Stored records
--------

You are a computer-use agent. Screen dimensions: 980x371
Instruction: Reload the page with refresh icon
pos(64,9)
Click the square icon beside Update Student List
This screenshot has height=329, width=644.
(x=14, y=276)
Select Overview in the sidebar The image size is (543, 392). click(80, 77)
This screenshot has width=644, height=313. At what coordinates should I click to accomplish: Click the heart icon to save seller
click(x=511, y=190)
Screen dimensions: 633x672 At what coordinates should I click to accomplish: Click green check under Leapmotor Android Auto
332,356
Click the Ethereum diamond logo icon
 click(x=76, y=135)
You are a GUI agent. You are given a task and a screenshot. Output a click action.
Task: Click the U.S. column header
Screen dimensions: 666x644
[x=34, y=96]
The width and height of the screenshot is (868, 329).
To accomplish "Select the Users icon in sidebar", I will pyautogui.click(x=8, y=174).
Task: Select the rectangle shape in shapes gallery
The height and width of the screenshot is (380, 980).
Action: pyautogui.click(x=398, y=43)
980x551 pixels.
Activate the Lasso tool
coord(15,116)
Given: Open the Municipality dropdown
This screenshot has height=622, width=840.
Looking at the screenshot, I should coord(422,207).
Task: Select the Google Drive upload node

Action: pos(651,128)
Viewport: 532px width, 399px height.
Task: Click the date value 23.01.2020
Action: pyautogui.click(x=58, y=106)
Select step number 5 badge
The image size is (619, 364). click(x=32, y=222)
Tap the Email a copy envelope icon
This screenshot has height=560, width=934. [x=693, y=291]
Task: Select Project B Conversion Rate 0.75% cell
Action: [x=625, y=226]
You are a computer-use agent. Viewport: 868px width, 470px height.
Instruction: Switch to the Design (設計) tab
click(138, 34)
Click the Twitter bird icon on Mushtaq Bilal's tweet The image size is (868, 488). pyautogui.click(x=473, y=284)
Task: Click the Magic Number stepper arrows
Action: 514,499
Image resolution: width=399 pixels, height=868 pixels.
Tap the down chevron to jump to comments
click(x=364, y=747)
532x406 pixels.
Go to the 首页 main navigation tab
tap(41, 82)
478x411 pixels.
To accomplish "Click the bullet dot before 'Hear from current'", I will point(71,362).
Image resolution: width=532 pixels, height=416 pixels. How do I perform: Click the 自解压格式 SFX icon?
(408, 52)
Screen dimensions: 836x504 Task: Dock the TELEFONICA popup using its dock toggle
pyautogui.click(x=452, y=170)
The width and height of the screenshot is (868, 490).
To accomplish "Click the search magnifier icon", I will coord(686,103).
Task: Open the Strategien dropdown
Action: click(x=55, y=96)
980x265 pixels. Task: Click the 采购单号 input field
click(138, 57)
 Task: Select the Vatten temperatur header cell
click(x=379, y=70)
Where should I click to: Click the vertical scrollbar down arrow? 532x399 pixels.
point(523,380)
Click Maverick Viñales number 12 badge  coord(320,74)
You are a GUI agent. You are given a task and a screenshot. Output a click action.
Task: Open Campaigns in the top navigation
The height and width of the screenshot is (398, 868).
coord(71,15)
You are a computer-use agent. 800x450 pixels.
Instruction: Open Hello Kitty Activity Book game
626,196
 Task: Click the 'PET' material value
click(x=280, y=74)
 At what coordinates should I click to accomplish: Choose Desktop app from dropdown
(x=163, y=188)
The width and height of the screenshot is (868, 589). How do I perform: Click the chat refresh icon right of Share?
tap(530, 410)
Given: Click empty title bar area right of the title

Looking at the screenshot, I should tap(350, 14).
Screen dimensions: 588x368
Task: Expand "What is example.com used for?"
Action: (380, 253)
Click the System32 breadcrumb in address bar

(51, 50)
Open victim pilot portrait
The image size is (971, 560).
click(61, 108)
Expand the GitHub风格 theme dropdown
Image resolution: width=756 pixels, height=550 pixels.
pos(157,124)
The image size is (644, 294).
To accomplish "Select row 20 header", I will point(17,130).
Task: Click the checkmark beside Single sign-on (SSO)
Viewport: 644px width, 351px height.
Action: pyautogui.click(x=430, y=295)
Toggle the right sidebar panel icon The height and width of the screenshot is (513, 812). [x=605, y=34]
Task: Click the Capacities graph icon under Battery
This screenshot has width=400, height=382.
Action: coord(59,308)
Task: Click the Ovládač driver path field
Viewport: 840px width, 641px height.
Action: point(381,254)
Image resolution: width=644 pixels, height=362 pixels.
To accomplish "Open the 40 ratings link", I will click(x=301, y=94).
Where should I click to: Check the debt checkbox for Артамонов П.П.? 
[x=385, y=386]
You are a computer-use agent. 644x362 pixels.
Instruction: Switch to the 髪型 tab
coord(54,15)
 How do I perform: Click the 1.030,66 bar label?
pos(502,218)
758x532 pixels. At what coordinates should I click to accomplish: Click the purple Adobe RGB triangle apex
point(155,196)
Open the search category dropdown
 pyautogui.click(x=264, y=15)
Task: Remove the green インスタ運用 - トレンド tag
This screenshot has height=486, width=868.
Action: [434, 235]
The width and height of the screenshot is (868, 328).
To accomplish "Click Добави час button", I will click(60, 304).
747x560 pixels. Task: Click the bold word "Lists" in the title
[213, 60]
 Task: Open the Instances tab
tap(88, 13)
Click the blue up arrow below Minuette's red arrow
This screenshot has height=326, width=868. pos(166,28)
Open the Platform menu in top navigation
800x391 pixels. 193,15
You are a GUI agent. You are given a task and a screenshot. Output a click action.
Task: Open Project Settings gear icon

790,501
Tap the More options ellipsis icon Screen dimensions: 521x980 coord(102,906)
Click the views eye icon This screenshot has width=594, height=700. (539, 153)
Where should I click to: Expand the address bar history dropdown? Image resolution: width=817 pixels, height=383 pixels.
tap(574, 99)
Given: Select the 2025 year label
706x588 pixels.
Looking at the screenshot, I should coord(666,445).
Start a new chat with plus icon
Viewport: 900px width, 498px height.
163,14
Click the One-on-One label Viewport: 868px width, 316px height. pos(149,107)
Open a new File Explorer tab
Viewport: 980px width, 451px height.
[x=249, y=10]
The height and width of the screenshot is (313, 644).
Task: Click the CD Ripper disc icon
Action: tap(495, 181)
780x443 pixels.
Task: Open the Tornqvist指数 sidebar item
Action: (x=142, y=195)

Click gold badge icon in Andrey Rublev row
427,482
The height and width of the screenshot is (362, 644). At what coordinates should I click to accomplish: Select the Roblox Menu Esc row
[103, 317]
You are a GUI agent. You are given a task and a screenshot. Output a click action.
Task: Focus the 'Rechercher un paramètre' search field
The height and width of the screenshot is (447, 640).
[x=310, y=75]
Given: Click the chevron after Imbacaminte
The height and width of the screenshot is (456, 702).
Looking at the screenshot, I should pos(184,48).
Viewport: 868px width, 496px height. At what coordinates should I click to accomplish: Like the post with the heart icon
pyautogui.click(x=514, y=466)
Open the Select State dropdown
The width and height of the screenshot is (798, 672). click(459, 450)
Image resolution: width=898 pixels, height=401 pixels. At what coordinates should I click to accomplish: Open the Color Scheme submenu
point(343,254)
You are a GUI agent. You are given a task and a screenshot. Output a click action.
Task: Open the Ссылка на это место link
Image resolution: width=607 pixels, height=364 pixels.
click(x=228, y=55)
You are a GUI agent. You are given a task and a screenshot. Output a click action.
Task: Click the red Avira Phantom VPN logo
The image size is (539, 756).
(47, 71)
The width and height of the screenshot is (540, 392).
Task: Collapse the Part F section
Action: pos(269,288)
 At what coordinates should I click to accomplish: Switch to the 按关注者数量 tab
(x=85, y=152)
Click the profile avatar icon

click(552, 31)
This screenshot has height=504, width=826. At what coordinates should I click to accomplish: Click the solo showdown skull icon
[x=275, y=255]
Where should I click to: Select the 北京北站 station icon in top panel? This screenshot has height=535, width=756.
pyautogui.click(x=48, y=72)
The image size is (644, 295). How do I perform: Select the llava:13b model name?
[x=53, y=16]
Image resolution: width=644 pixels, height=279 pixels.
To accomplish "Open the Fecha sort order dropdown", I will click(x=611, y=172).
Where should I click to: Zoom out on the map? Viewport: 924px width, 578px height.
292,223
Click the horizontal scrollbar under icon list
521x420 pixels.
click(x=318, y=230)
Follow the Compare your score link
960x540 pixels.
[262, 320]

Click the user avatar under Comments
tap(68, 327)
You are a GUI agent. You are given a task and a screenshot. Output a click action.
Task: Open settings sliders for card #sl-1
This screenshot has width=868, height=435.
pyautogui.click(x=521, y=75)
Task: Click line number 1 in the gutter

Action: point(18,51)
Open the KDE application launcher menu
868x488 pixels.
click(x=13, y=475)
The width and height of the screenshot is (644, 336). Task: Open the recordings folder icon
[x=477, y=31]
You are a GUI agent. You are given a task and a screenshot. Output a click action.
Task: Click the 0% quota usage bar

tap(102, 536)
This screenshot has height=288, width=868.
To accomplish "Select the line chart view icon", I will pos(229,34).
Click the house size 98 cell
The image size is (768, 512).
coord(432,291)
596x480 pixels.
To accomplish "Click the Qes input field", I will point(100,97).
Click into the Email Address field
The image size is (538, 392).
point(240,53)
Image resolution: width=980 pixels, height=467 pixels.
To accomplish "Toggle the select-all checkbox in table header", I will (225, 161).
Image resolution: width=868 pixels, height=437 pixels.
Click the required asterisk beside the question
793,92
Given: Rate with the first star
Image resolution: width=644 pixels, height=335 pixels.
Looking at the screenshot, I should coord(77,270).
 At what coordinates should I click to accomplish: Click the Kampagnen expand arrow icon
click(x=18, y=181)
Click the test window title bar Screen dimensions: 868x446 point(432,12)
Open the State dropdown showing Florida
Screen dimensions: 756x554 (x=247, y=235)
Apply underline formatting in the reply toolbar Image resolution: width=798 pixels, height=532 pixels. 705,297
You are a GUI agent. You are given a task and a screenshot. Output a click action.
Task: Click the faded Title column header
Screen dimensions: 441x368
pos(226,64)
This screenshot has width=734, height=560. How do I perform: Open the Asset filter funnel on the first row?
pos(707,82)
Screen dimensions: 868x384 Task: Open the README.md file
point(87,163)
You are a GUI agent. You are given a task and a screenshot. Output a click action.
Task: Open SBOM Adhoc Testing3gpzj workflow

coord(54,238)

--------

> _EXERCISE_: The word "column" appears in some lines of the data. Copy every one of those lines.

> _RESULT OF THE TASK_:
Task: Click the U.S. column header
Task: Click the faded Title column header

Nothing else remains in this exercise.